Surviving your first holiday together

Imagine strolling through the sun-dappled sands of San Tropez or holding hands in front of the Trevi Fountain. If you’ve ever had a romantic getaway you’ll know how special these moments can be. A couple’s first holiday is both a new experience and an eye-opener. Problems that arise whilst on holiday can bring out the best (or the worst) in someone, but both of these situations can offer a valuable insight into how your new partner copes with the unexpected. To avoid worst-case scenarios, read our advice on how to prepare for and enjoy your first getaway together.

Agree on the location

Don’t start your holiday with tension caused by disagreements on the destination. If one of you wants a beach holiday and the other wants a city break, choose somewhere where you can do both, such as Barcelona or Nice. If you can’t decide where to go, hop online and do your research, or scan high street travel agents for the best special offers and let destiny dictate your adventure. Better still, go somewhere neither of you have been before so you get the shared experience of unexplored territory. And don’t freak out if you want different things from your holiday, it doesn’t mean you are incompatible, it just means you have individual tastes that need to be taken in consideration well before you make a financial commitment.

Start with a mini break

First holidays together usually mean spending 24/7 together and can be the true test of a relationship. So rather than diving head first into a full-blown two week holiday, why not start off slowly with a weekend break? That way, if you end up having arguments, you won’t have a week’s worth of awkwardness to battle through before you’re homeward bound. Mini-breaks also have the added bonus of generally being cheaper which means less strain on the pocket and more to spend on romantic treats.

Buy a good map

Don’t plan your break to the minute (you’ll look like a control freak), but do plan for any stress-causing situations such as looking for directions to famous landmarks or finding a restaurant, gallery or hotel after dark.

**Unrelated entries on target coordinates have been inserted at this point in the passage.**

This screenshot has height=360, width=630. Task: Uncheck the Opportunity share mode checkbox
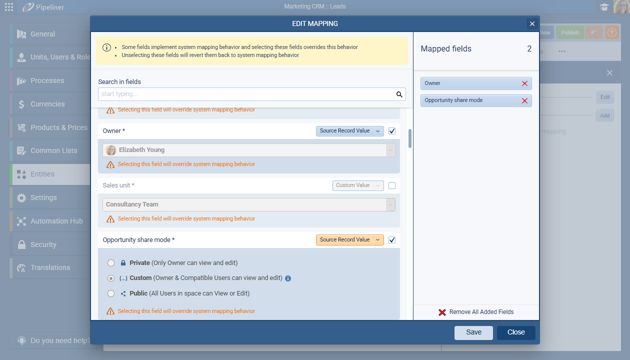click(x=392, y=240)
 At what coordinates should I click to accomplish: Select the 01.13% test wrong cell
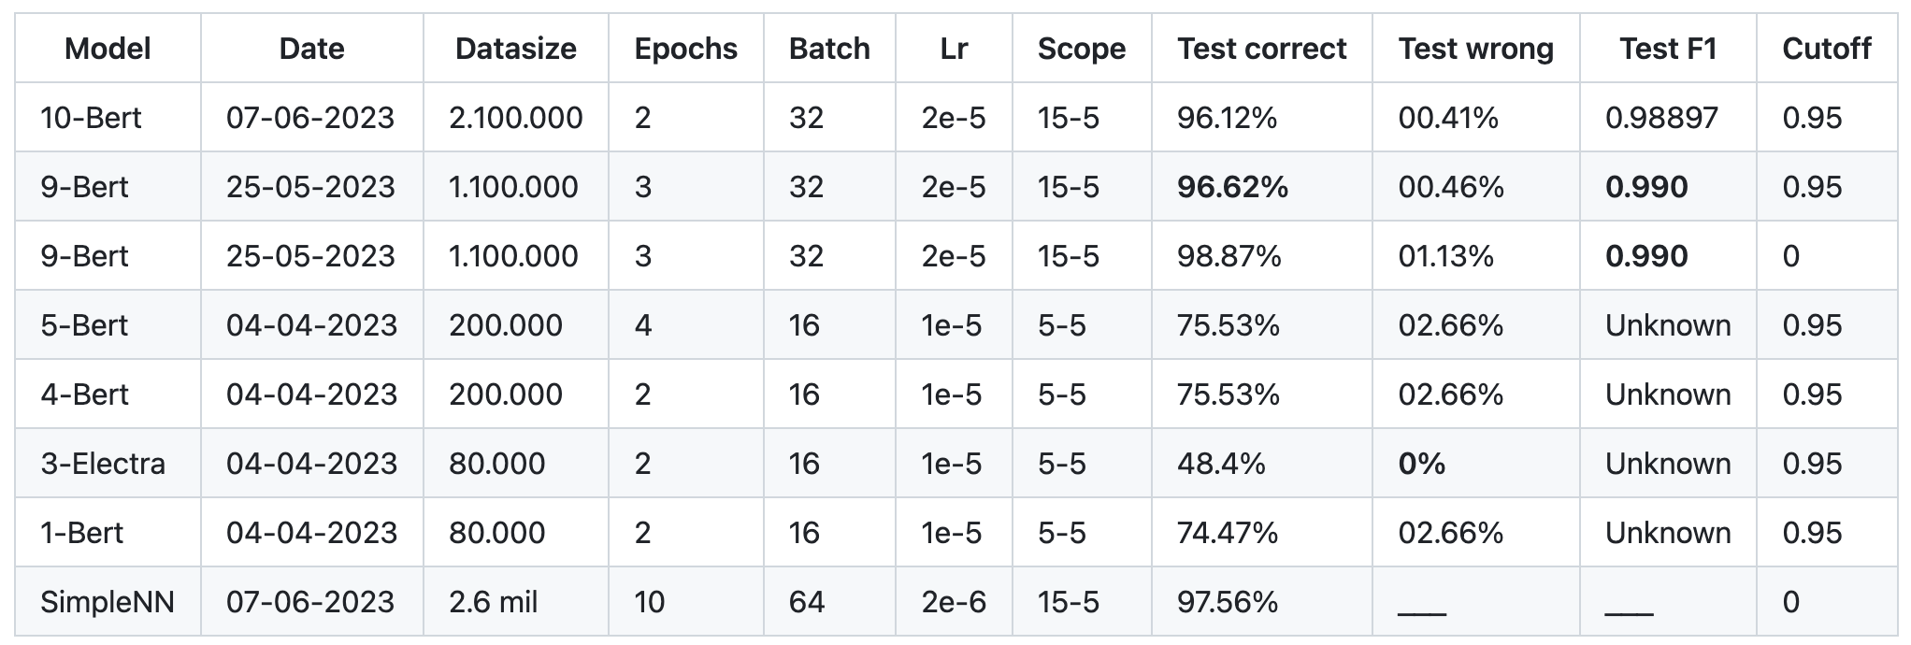pyautogui.click(x=1445, y=256)
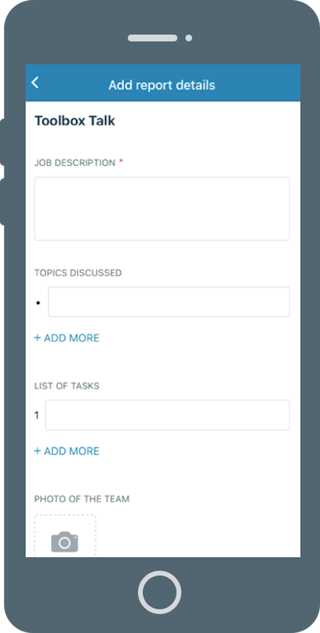Click the bullet point beside topics field
The image size is (320, 633).
click(x=38, y=303)
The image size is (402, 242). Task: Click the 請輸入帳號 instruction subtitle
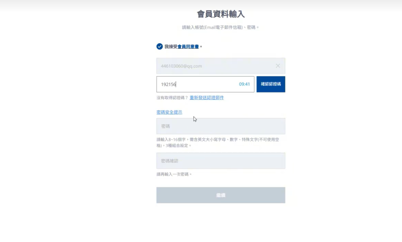[221, 28]
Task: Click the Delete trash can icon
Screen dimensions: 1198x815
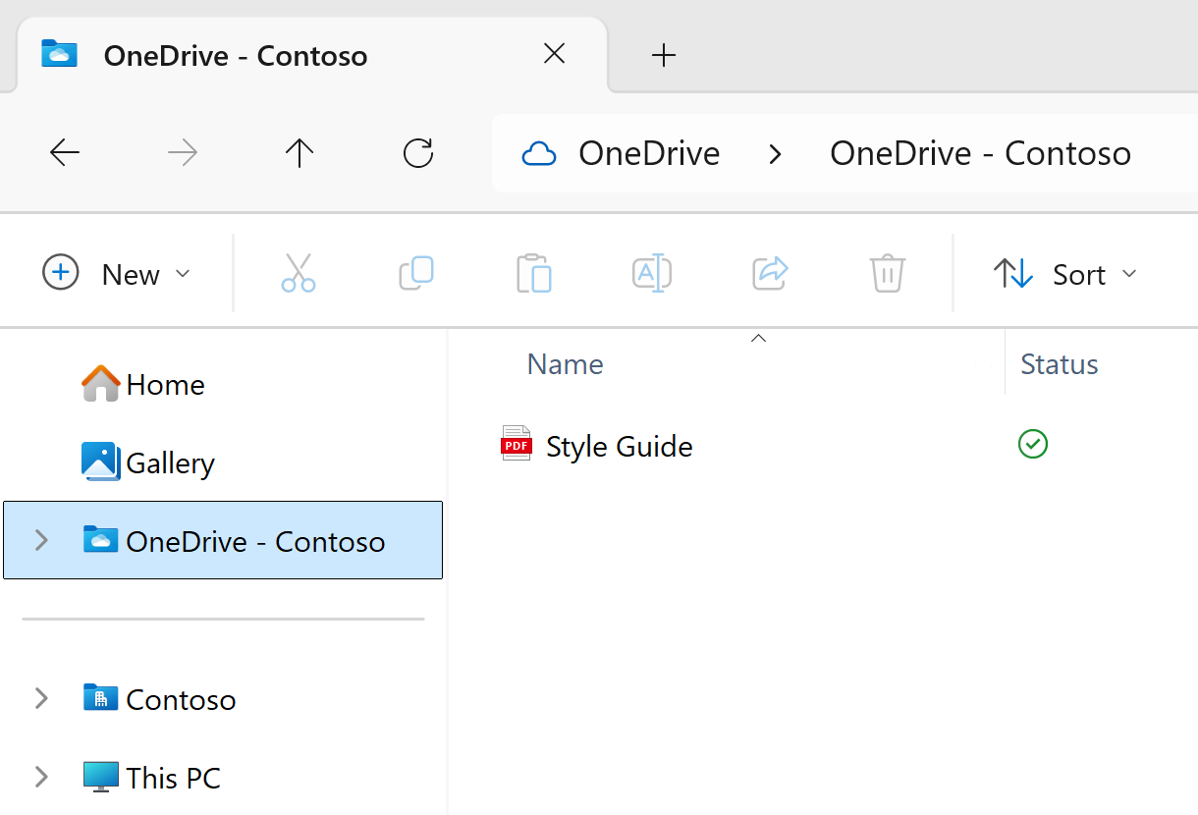Action: (888, 274)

Make sure you know how to get from the airport or train station to your hotel, change your money before you arrive and check entrance fees so you don’t get any nasty surprises. But also try to keep your plans simple, relax and have fun – the point of this holiday isn’t to cram in as much sightseeing as you can, it’s about getting to know each other better and having shared experiences.

Don’t overthink things

Holidays create lots of situations that you might not be used to – long journeys, sunburn, speaking another language, sharing a bathroom…the list goes on. Don’t try and imagine what your new partner is thinking about how things are going; try to have as much fun as possible. Your holiday isn’t a license to get overly serious about the relationship or your future together, so keep it light and humorous and make your expectations realistic. Yes, she might pack too much; yes, he might have hideous swimming trunks… but that’s life, so have a laugh about it. If you get on well and stay together, you’ll enjoy reliving these fun memories in the years to come.